- **Task requirements**: Restate the whole listing exactly, leaving nothing out.
========================================
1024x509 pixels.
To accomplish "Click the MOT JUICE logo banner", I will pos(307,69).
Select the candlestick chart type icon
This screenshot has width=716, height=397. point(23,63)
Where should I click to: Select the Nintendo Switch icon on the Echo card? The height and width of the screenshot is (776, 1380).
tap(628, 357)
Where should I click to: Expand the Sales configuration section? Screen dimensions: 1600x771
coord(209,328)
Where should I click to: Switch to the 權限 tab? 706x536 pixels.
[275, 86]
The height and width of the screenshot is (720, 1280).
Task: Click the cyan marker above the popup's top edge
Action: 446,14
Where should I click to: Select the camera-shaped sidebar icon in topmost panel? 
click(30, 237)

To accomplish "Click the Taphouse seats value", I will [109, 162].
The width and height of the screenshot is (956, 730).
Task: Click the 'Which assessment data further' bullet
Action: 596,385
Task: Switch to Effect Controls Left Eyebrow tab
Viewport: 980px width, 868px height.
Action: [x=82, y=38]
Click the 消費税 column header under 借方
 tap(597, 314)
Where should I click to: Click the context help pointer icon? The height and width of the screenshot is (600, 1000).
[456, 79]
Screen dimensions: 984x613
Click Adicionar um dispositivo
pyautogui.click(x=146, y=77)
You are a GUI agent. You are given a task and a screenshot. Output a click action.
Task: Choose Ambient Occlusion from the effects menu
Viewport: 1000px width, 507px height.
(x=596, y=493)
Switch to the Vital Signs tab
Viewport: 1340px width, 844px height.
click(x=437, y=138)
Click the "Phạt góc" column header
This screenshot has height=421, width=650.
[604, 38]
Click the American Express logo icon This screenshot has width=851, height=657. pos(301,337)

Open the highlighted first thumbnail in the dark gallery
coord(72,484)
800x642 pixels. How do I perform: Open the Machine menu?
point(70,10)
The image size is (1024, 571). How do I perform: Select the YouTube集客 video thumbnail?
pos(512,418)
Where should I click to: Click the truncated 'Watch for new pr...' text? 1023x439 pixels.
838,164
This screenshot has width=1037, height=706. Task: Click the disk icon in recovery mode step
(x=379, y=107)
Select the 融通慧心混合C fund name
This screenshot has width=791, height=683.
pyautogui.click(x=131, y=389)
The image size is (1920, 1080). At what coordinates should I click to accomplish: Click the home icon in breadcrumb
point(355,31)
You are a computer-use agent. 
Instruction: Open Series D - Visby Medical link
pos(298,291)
========================================
- **Task solution**:
1024x509 pixels.
To accomplish "Click the MOT JUICE logo banner", I will pos(307,69).
Select the candlestick chart type icon
This screenshot has width=716, height=397. point(23,63)
Where should I click to: Select the Nintendo Switch icon on the Echo card? The height and width of the screenshot is (776, 1380).
tap(628, 357)
Where should I click to: Expand the Sales configuration section? Screen dimensions: 1600x771
coord(209,328)
Where should I click to: Switch to the 權限 tab? 706x536 pixels.
[275, 86]
The height and width of the screenshot is (720, 1280).
Task: Click the cyan marker above the popup's top edge
Action: 446,14
Where should I click to: Select the camera-shaped sidebar icon in topmost panel? 
click(30, 237)

To accomplish "Click the Taphouse seats value", I will [109, 162].
The width and height of the screenshot is (956, 730).
Task: Click the 'Which assessment data further' bullet
Action: 596,385
Task: Switch to Effect Controls Left Eyebrow tab
Viewport: 980px width, 868px height.
Action: [x=82, y=38]
Click the 消費税 column header under 借方
 tap(597, 314)
Where should I click to: Click the context help pointer icon? The height and width of the screenshot is (600, 1000).
[456, 79]
Screen dimensions: 984x613
Click Adicionar um dispositivo
pyautogui.click(x=146, y=77)
You are a GUI agent. You are given a task and a screenshot. Output a click action.
Task: Choose Ambient Occlusion from the effects menu
Viewport: 1000px width, 507px height.
(x=596, y=493)
Switch to the Vital Signs tab
Viewport: 1340px width, 844px height.
click(x=437, y=138)
Click the "Phạt góc" column header
This screenshot has height=421, width=650.
[604, 38]
Click the American Express logo icon This screenshot has width=851, height=657. pos(301,337)

Open the highlighted first thumbnail in the dark gallery
coord(72,484)
800x642 pixels. How do I perform: Open the Machine menu?
point(70,10)
The image size is (1024, 571). How do I perform: Select the YouTube集客 video thumbnail?
pos(512,418)
Where should I click to: Click the truncated 'Watch for new pr...' text? 1023x439 pixels.
838,164
This screenshot has width=1037, height=706. Task: Click the disk icon in recovery mode step
(x=379, y=107)
Select the 融通慧心混合C fund name
This screenshot has width=791, height=683.
pyautogui.click(x=131, y=389)
The image size is (1920, 1080). At what coordinates should I click to accomplish: Click the home icon in breadcrumb
point(355,31)
You are a computer-use agent. 
Instruction: Open Series D - Visby Medical link
pos(298,291)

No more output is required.